BEGIN GIVEN RECORDS

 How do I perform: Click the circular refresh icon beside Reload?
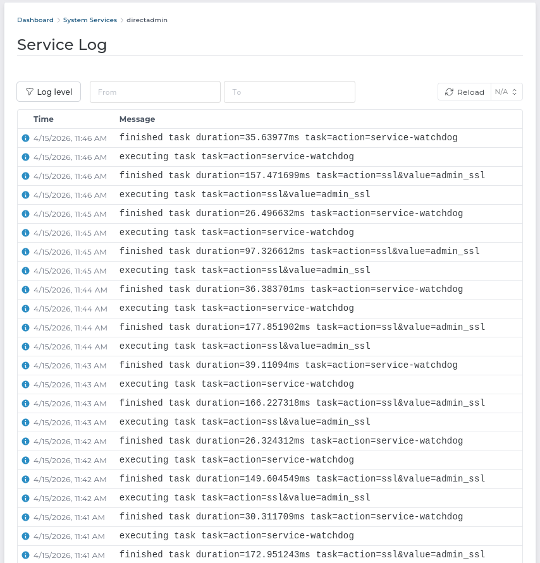(x=450, y=92)
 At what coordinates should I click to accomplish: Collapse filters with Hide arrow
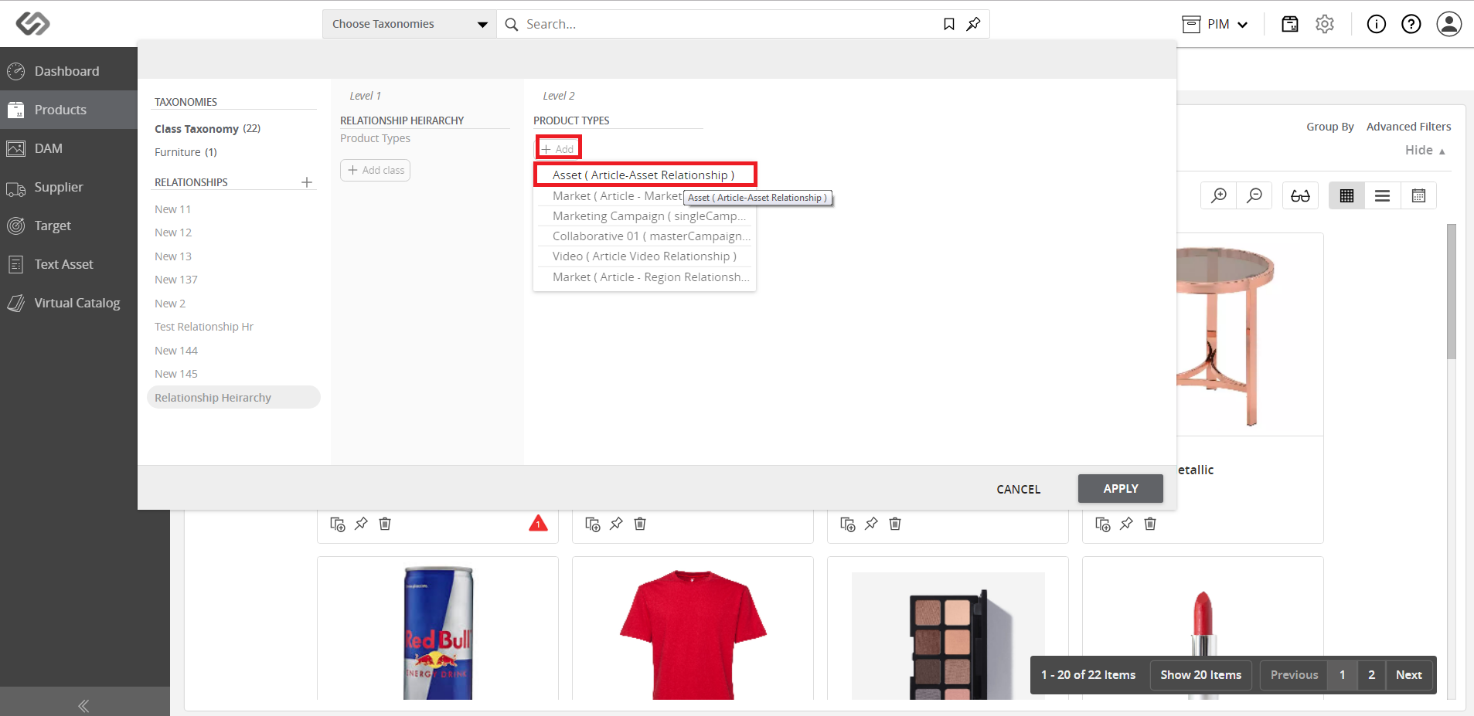point(1425,150)
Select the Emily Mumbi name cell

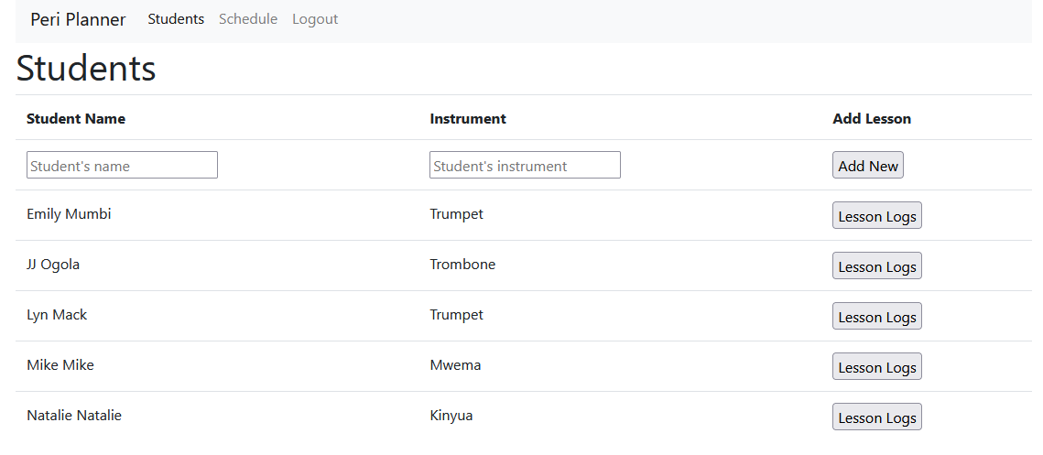click(x=69, y=214)
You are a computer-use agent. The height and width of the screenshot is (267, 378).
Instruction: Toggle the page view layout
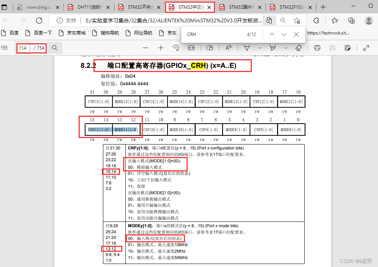tap(209, 48)
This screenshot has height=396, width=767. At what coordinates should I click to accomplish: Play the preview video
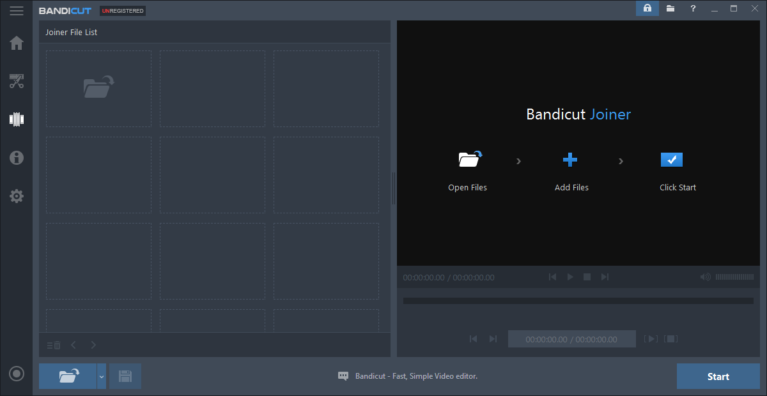[x=570, y=277]
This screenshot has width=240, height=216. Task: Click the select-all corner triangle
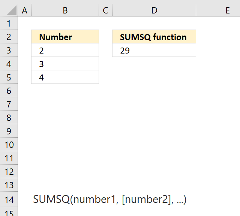pos(12,10)
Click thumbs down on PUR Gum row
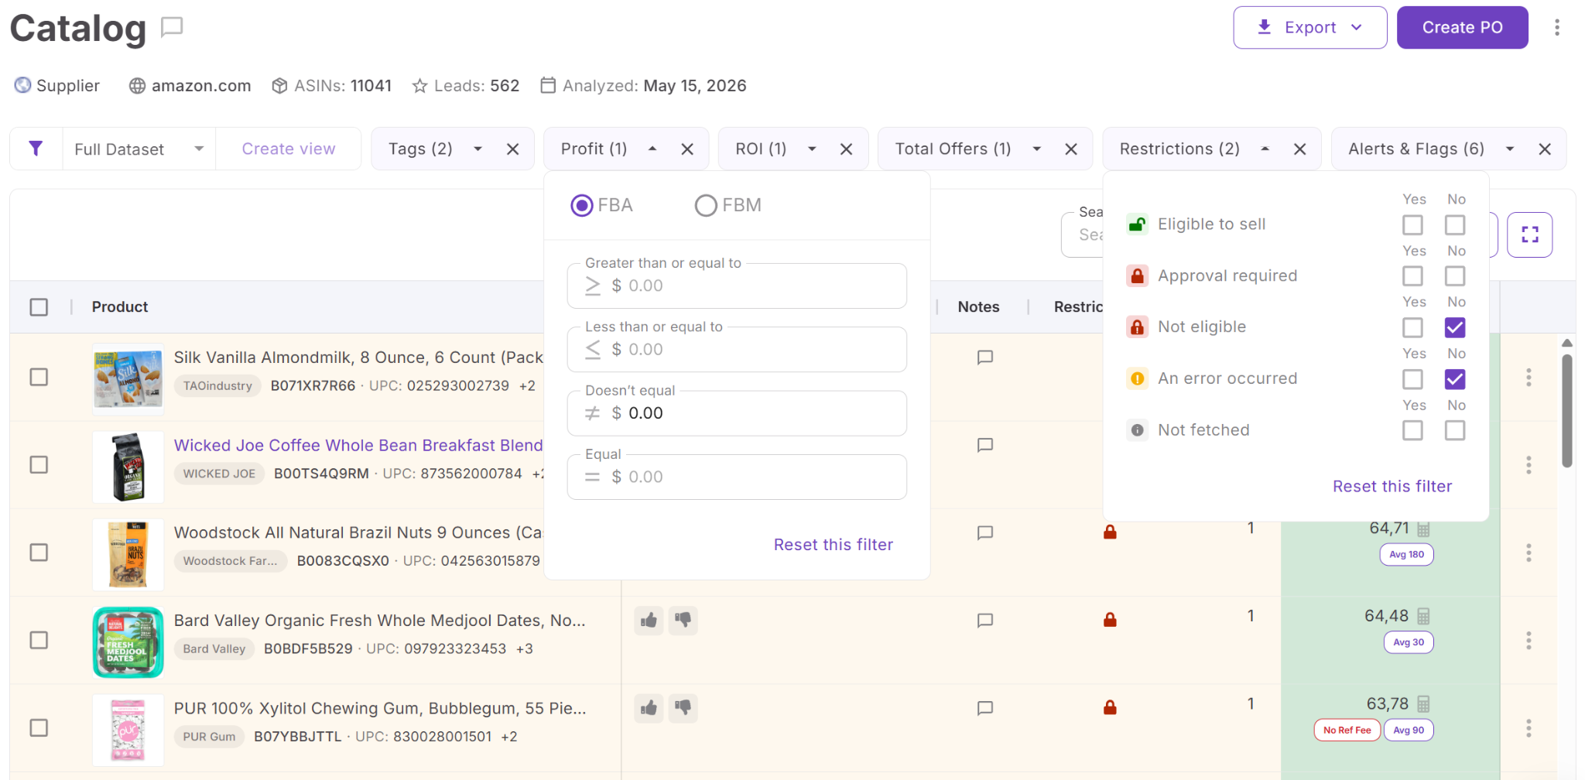This screenshot has width=1585, height=780. coord(683,707)
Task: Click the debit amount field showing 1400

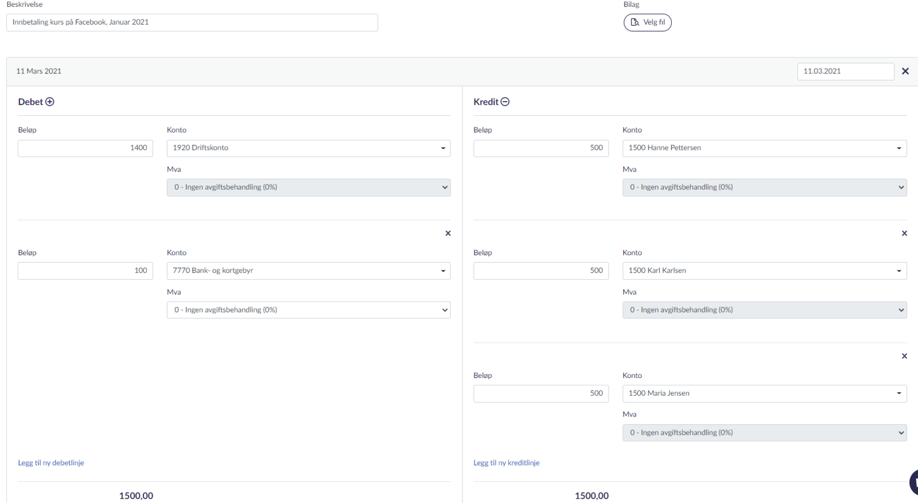Action: [x=85, y=148]
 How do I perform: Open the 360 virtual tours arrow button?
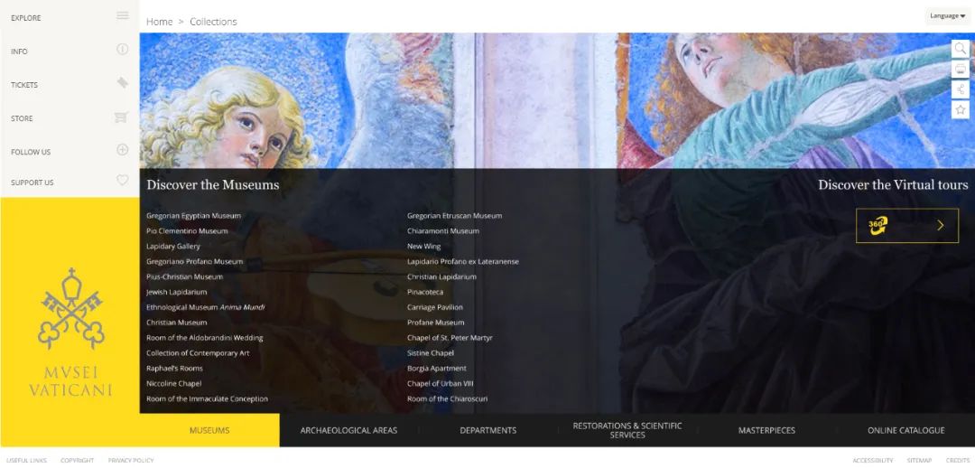coord(907,225)
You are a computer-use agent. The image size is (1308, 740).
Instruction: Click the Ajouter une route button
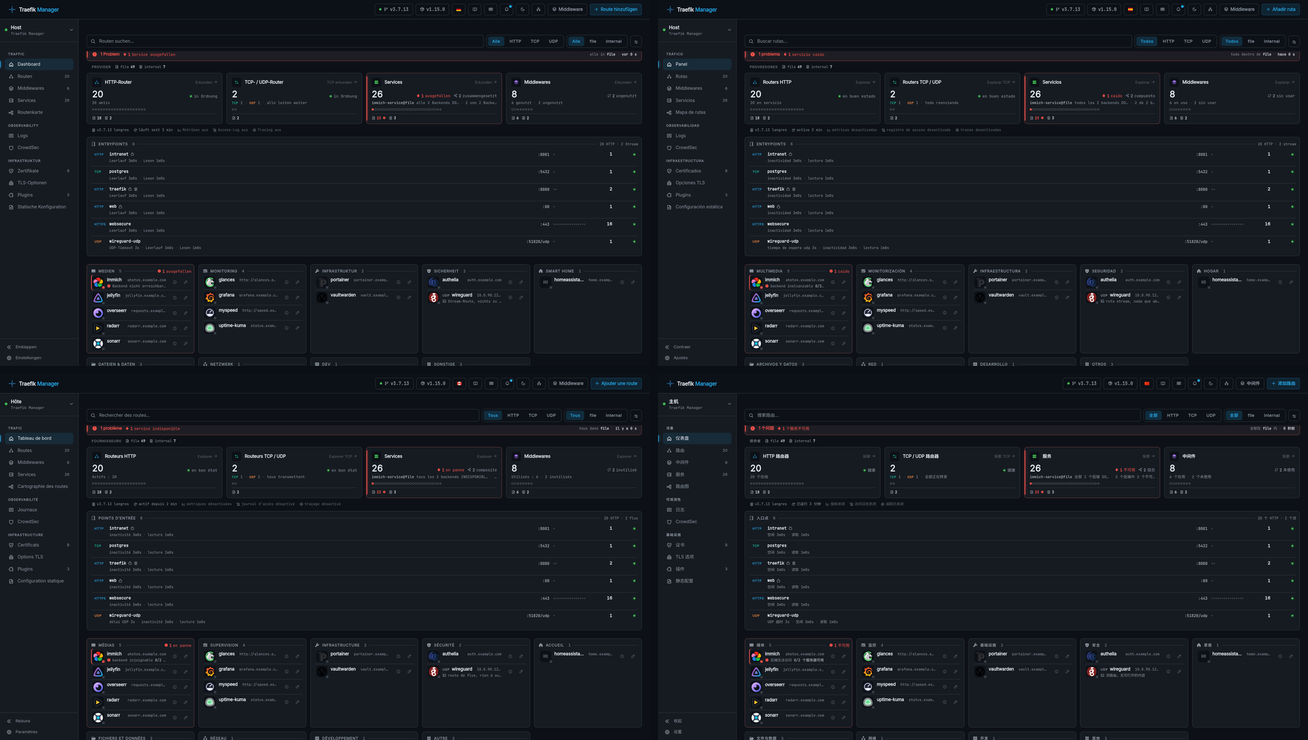[x=616, y=384]
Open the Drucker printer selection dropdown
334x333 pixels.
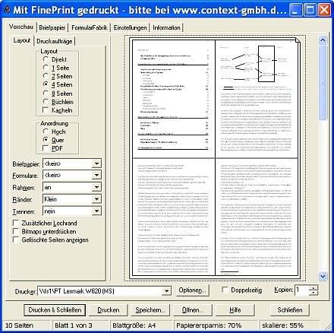pos(166,291)
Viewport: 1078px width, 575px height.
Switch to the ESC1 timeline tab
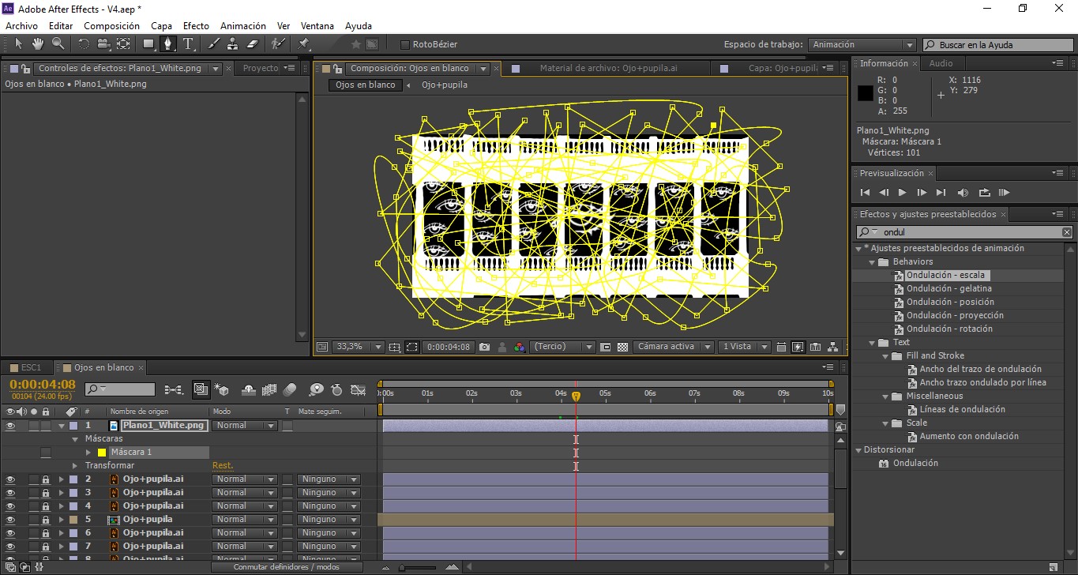point(31,367)
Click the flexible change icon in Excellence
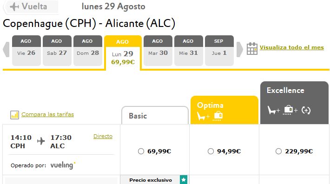 point(306,110)
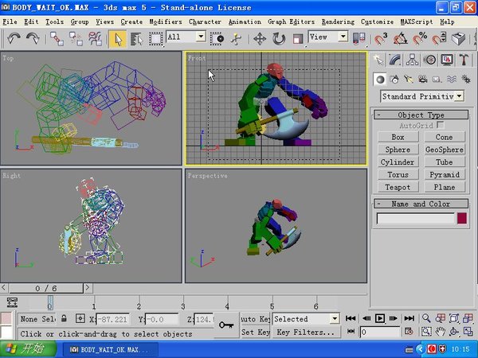Open the Key Filters dialog
The image size is (478, 358).
[x=305, y=333]

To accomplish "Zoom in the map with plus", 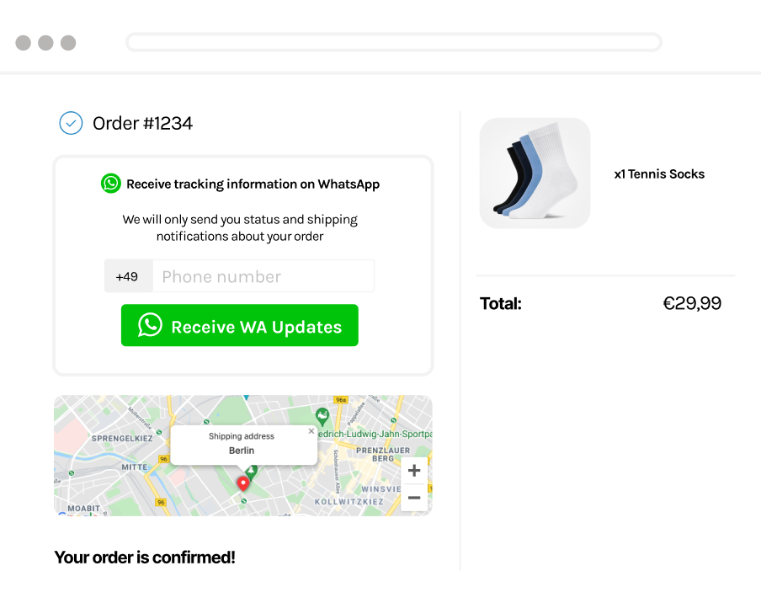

END GIVEN RECORDS

== EXERCISE OBJECTIVE ==
Exactly the lines from the one that contains "Viewport: 1078px width, 575px height." to the last line of the data, both included, should be set down, and no pictures should appear among them.

== TASK RESULT ==
Viewport: 1078px width, 575px height.
Switch to the ESC1 timeline tab
point(31,367)
Click the flexible change icon in Excellence
 point(306,110)
Open the Key Filters dialog
The image size is (478, 358).
[x=305, y=333]

To accomplish "Zoom in the map with plus", 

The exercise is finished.